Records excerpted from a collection
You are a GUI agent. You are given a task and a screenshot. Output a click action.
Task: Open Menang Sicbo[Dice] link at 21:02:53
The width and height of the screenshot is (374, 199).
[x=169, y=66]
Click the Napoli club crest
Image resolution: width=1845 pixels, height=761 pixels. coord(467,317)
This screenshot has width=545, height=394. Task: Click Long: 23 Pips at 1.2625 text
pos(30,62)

--

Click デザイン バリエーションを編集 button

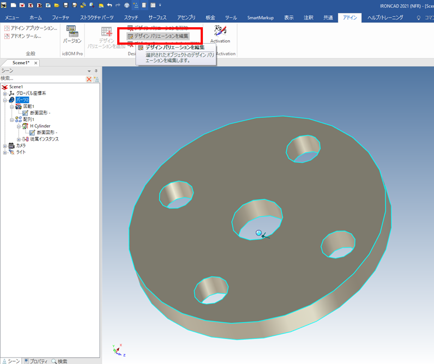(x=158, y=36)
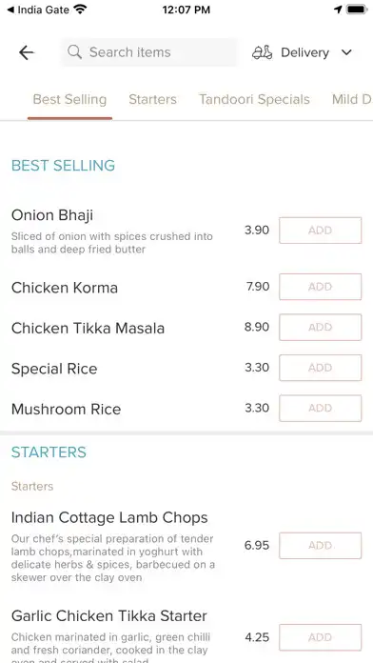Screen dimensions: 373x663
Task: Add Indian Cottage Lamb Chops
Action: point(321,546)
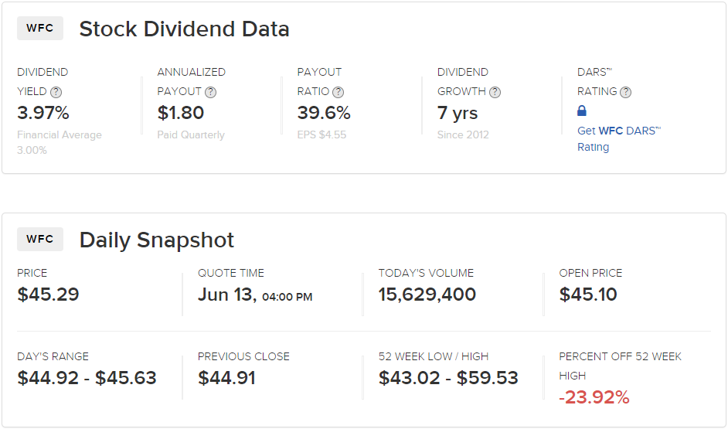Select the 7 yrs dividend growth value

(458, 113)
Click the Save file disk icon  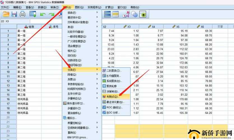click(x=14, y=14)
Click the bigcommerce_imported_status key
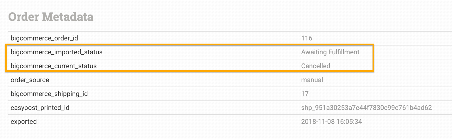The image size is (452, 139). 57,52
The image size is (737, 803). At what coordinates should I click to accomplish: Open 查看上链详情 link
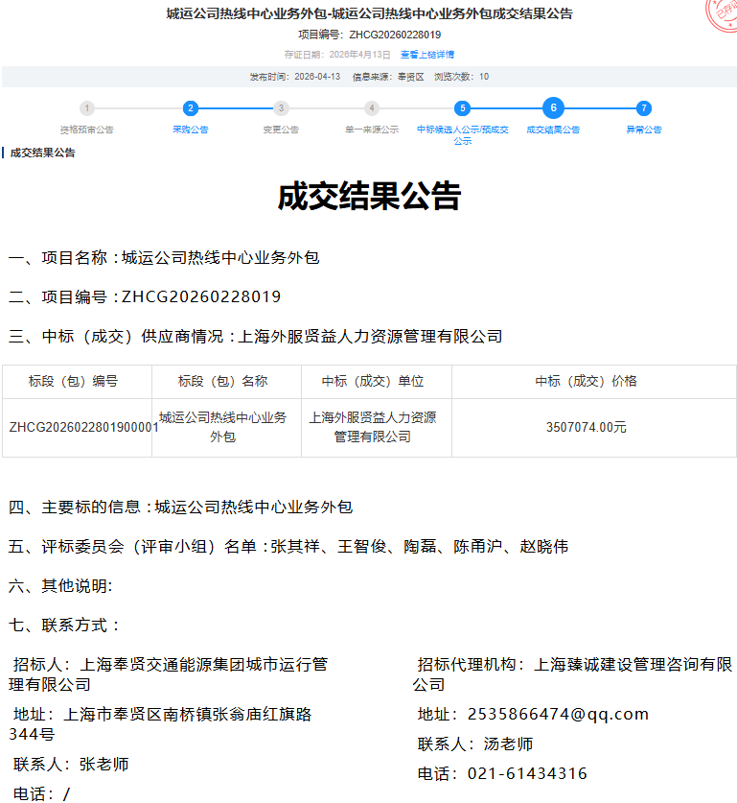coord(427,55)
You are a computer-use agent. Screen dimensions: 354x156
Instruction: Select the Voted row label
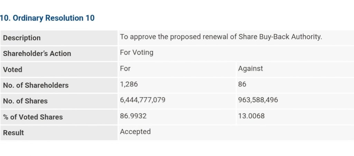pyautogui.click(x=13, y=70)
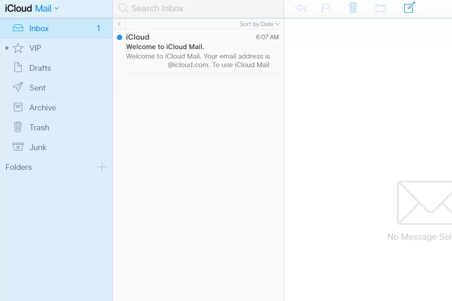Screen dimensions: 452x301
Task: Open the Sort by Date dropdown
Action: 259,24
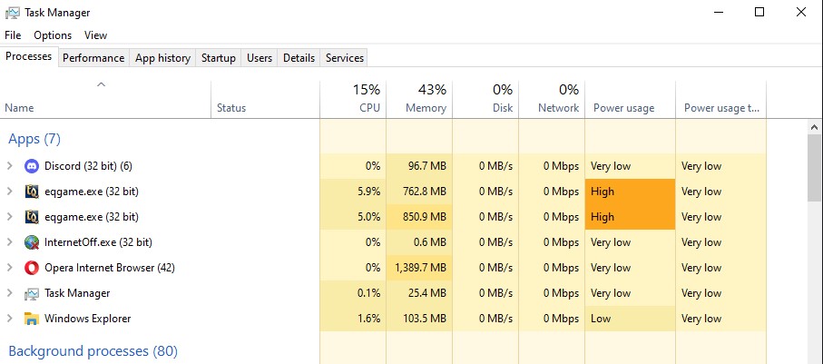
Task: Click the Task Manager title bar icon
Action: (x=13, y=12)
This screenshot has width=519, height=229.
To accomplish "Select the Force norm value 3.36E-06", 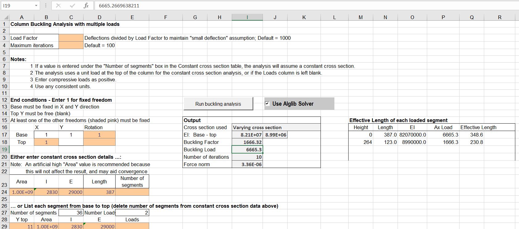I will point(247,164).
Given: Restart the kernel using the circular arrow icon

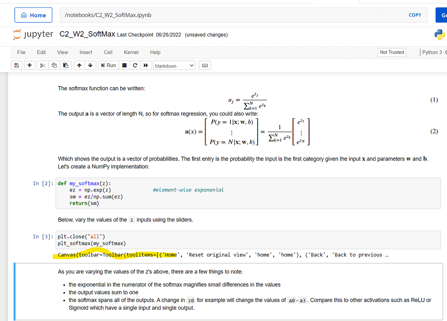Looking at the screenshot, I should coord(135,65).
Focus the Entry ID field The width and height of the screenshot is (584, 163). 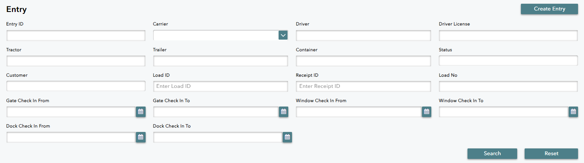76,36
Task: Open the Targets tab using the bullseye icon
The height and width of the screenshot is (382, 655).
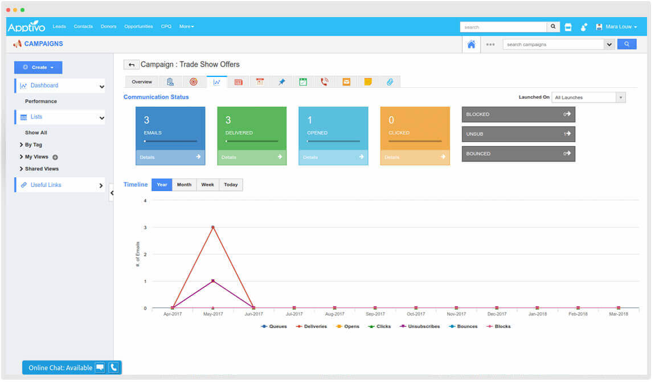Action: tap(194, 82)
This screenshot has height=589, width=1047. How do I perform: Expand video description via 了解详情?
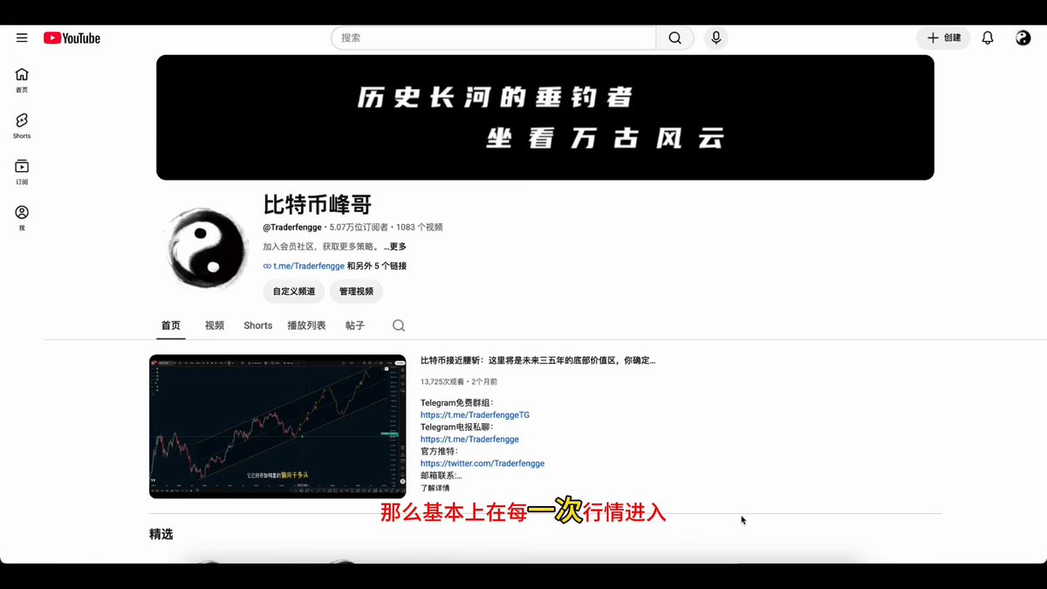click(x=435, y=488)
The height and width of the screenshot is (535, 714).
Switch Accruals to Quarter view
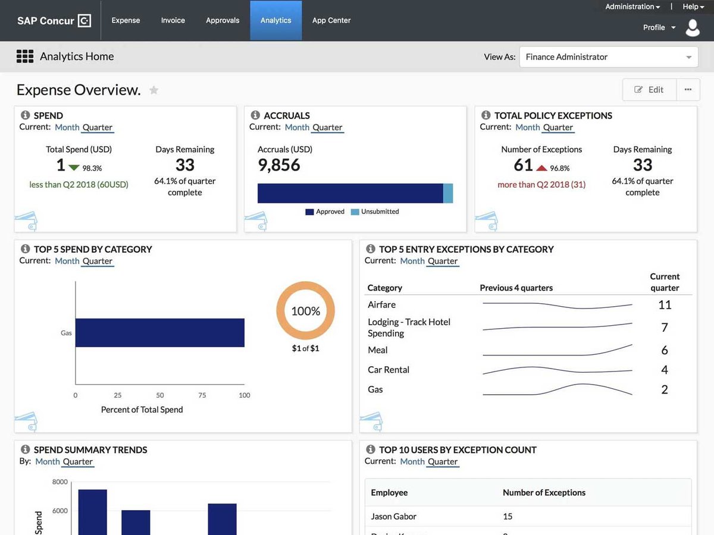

** PROMPT **
Total the lines of the data that include the word "agent", and give that total as the sole response.

** ANSWER AREA **
2